Film z planowanym budżetem w wysokości ok. 12 mln zł, który od Polskiego Instytutu Sztuki Filmowej otrzymał blisko 6 mln zł wsparcia, budzi kontrowersje. Jego powstaniu sprzeciwiał się choćby Związek Podhalan. Inaczej patrzą na to mieszkańcy Kasiny.
– Cieszymy się z wyboru naszej miejscowości, bo każde takie wydarzenie rozsławia Kasinę. To już zresztą nie pierwsze takie zdjęcia do filmu na naszym terenie – przyznaje w rozmowie z "Gazetą Krakowską" sołtys wsi Adam Wrzecionek.

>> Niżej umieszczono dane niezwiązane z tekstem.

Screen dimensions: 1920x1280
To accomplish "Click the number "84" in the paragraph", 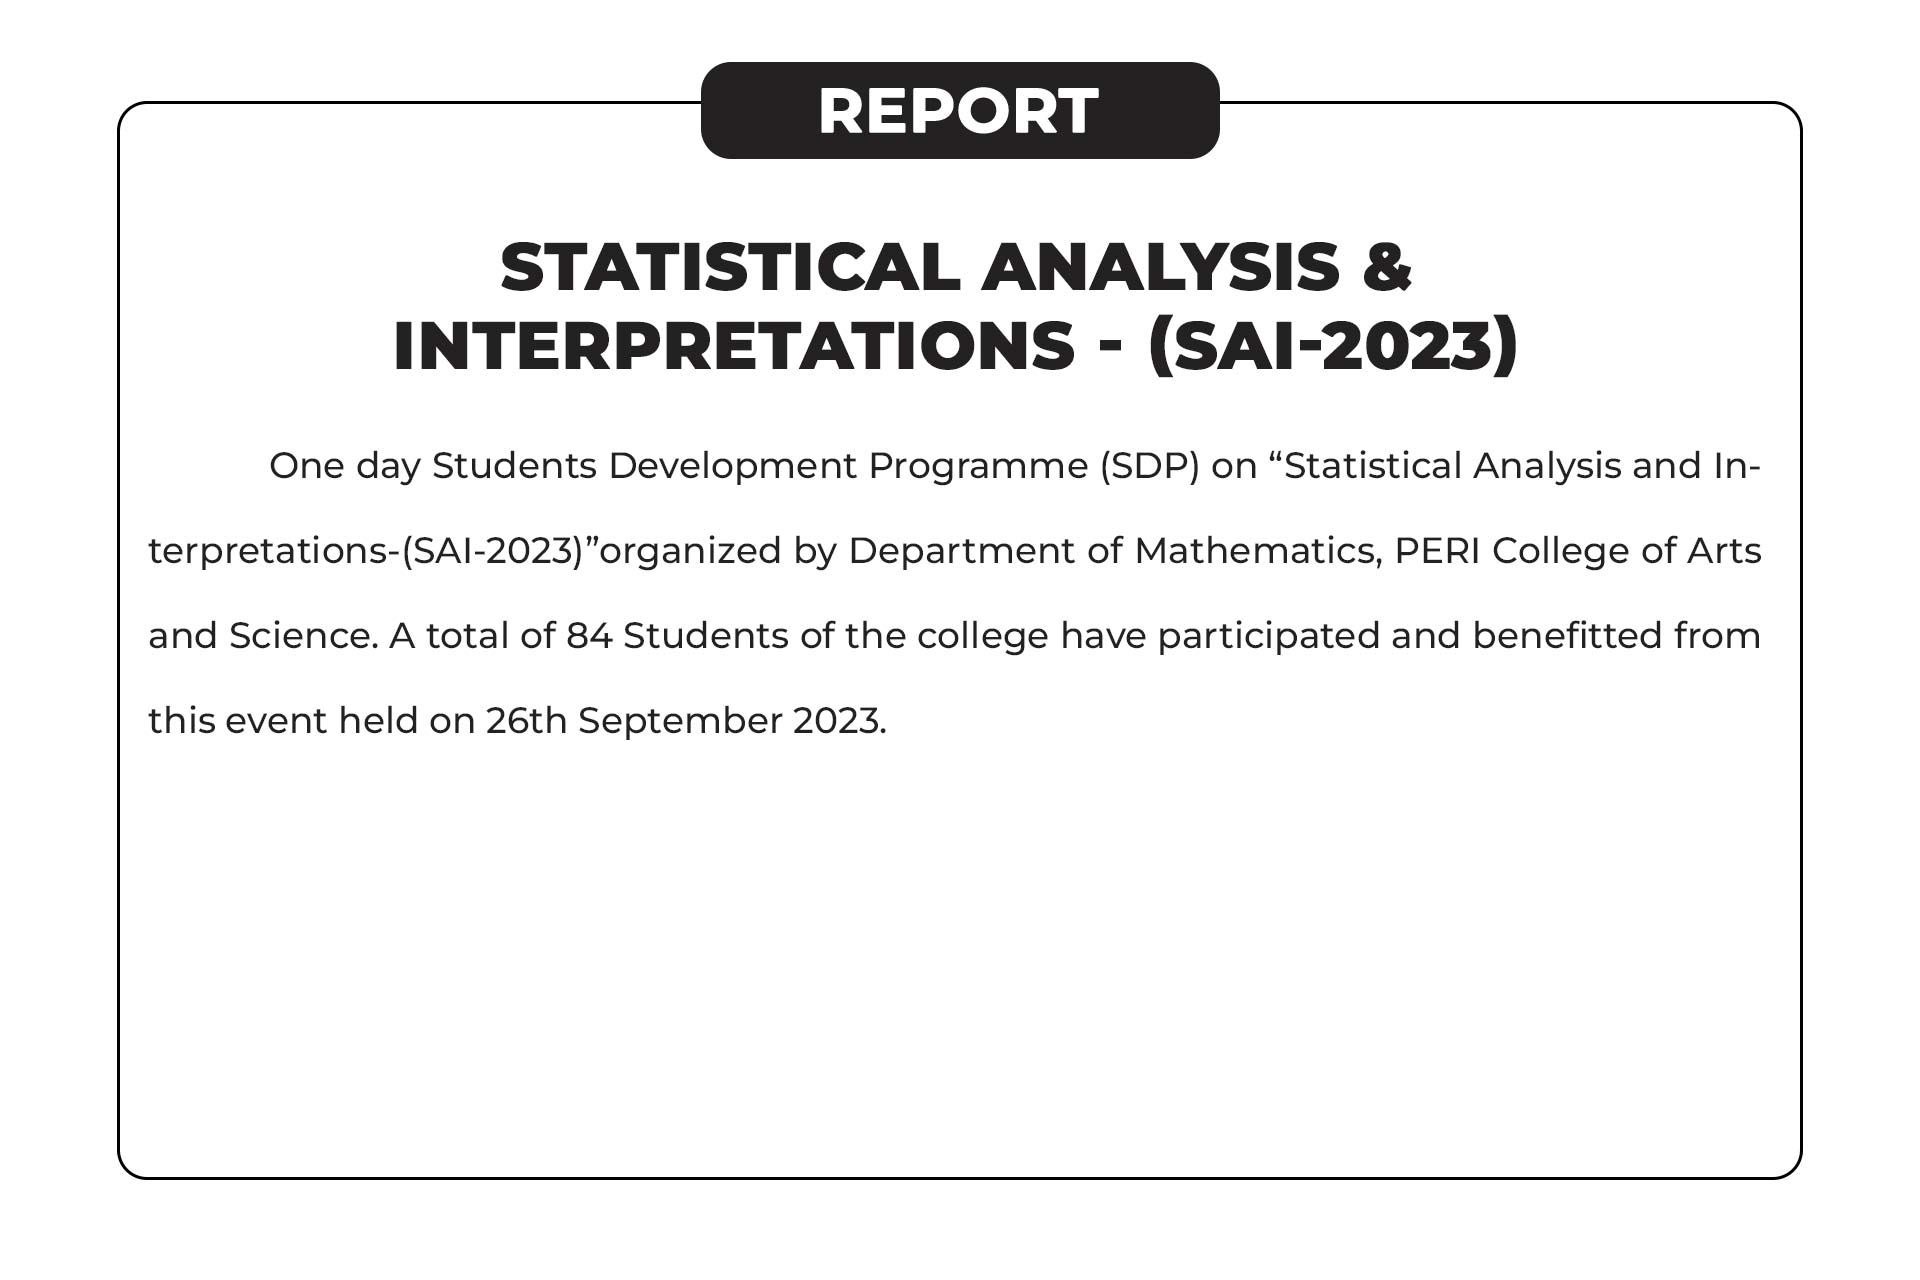I will click(x=589, y=636).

Prócz ujęć w Kasinie, do których wykorzystano zabytkowy parowóz ze skansenu w Chabówce, ekipa filmowa działała też w miejscowości Dobra.
O całej akcji na swoim profilu na Facebooku poinformowali w poniedziałek druhowie z OSP Kasina Wielka.
"Kasina Wielka planem dla kolejnego filmu. Dzisiaj na trasie Kasina Wielka - Dobra kręcone są sceny do filmu. Nasza jednostka również przyczyniła się troszkę do tego projektu - naszym zadaniem jest zabezpieczenie w wodę pracującego na planie parowozu" – napisano.
Warto wiedzieć, że stacja PKP w Kasinie Wielkiej (gmina Mszana Dolna) już kilkukrotnie miała styczność z kinem. Najsłynniejszą produkcją wykorzystującą ujęcia z tego miejsca jest „Lista Schindlera” w reżyserii Stevena Spielberga z 1993 roku. Kręcono tu również sceny z takich filmów jak "Katyń" Andrzeja Wajdy czy "Szatan z siódmej klasy".
Kasina Wielka to najwyżej położona czynna stacja kolejowa w naszym kraju. Neorenesansowy budynek oddano do użytku jeszcze w 1884 roku. Linia nr 104 Chabówka – Nowy Sącz, przy której znajduje się budynek jest fragmentem Galicyjskiej Kolei Transwersalnej.
Marcin Koszałka to uznany w naszym kraju reżyser, operator i scenarzysta. W 2015 roku wyreżyserował "Czerwonego Pająka", w którym wystąpił Filip Pławiak, syn byłego starosty powiatu nowosądeckiego Marka Pławiaka.